TÉCNICAS QUE SE REALIZAN EN LA UNIDAD DE PROTEÓMICA

Actualmente con el equipamiento disponible en la Unidad de proteómica podemos realizar:

1.      Electroforesis bidimensional (1ª y 2ª dimensión)

2.      Tinción de geles con

-        Azul Coomassie.

El Coomassie Brilliant Blue es un pigmento del tipo trifenilmetano aniónico, que se une de forma no covalente a los residuos de lisina de las proteínas. El límite de detección es 1mg de proteína por punto. Es compatible con la mayoría de métodos de análisis incluyendo MS y microsecuenciación Edman.

-        Plata: Hay dos métodos principales de tinción,

Nitrato de plata, el gel se impregna con nitrato de plata y se revela por reducción con formaldehído a pH básico, permite detectar entre 5-10 ng/punto y es compatible con MS siempre que no se utilice glutarahdehído.

Amoniaco de plata, más sensible, permite detectar < 1ng pero no es compatible con MS.

Las desventajas de la tinción con plata son el rango lineal limitado que poseen (menos de un orden de magnitud) y la dificultad de automatización de los protocolos.

-        Colorantes fluorescentes (p.ej Sypro® ruby)

Tinción después de la electroforesis por intercalado de fluoróforos en las micelas de SDS que rodean las proteínas o por interacción electrostática directa con las proteínas. Posen la ventaja de que no interfieren en el movimiento electroforético de las proteínas.
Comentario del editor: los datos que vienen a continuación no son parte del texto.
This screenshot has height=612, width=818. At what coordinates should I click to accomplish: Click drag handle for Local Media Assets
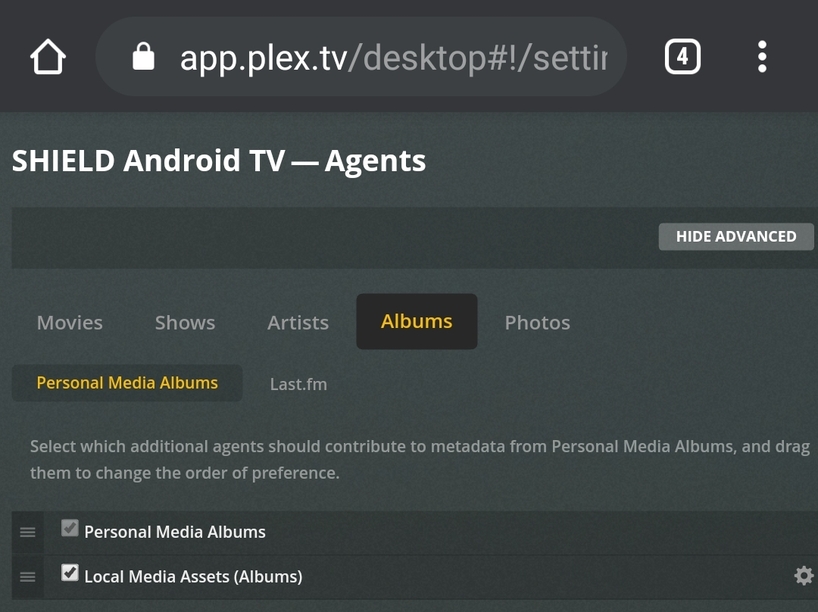(28, 577)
Para geles 2D se utiliza SYPRO®Ruby. El proceso de tinción es sencillo y no implica muchos pasos como en la plata, lo cual hace posible su aplicación automatizada en estudios de alto rendimiento. Es un colorante muy fotoestable y puede detectarse con luz UV o con escáner con láser. Son protocolos compatibles con MS o secuenciación de Edman, con una sensibilidad intermedia entre la plata y Coomassie y su principal ventaja es el amplio rango dinámico que presentan, que los hace los más adecuados en los estudios cuantitativos.

3.- Cuantificación y análisis de los resultados

Una cuantificación precisa se basa en el análisis de una imagen digitalizada del gel teñido. En la mayoría de los casos las imágenes se obtienen por escaneo, cámara o fosforimager. A continuación el análisis asistido por ordenador de las imágenes incluye los siguientes pasos básicos

1.      Detección de puntos

2.      Cuantificación de los puntos

3.      Comparación entre los geles del patrón de puntos (matching)

En los últimos años se han desarrollado multitud de programas informáticos para analizar las imágenes de los geles, generalmente todos realizan los siguientes pasos: aplicar algoritmos para eliminar el ruido de fondo, los artefactos el gel, las rayas verticales u horizontales. Algoritmos que detectan y cuantifican los puntos y análisis estadísticos. Se pueden hacer múltiples comparaciones, agrupar los resultados, generar tablas…

Actualmente en la Unidad de proteómica utilizamos los programas ImageMaster 2D Platinum v5.0 (Amersham) y preferentemente PDQuest (BioRad).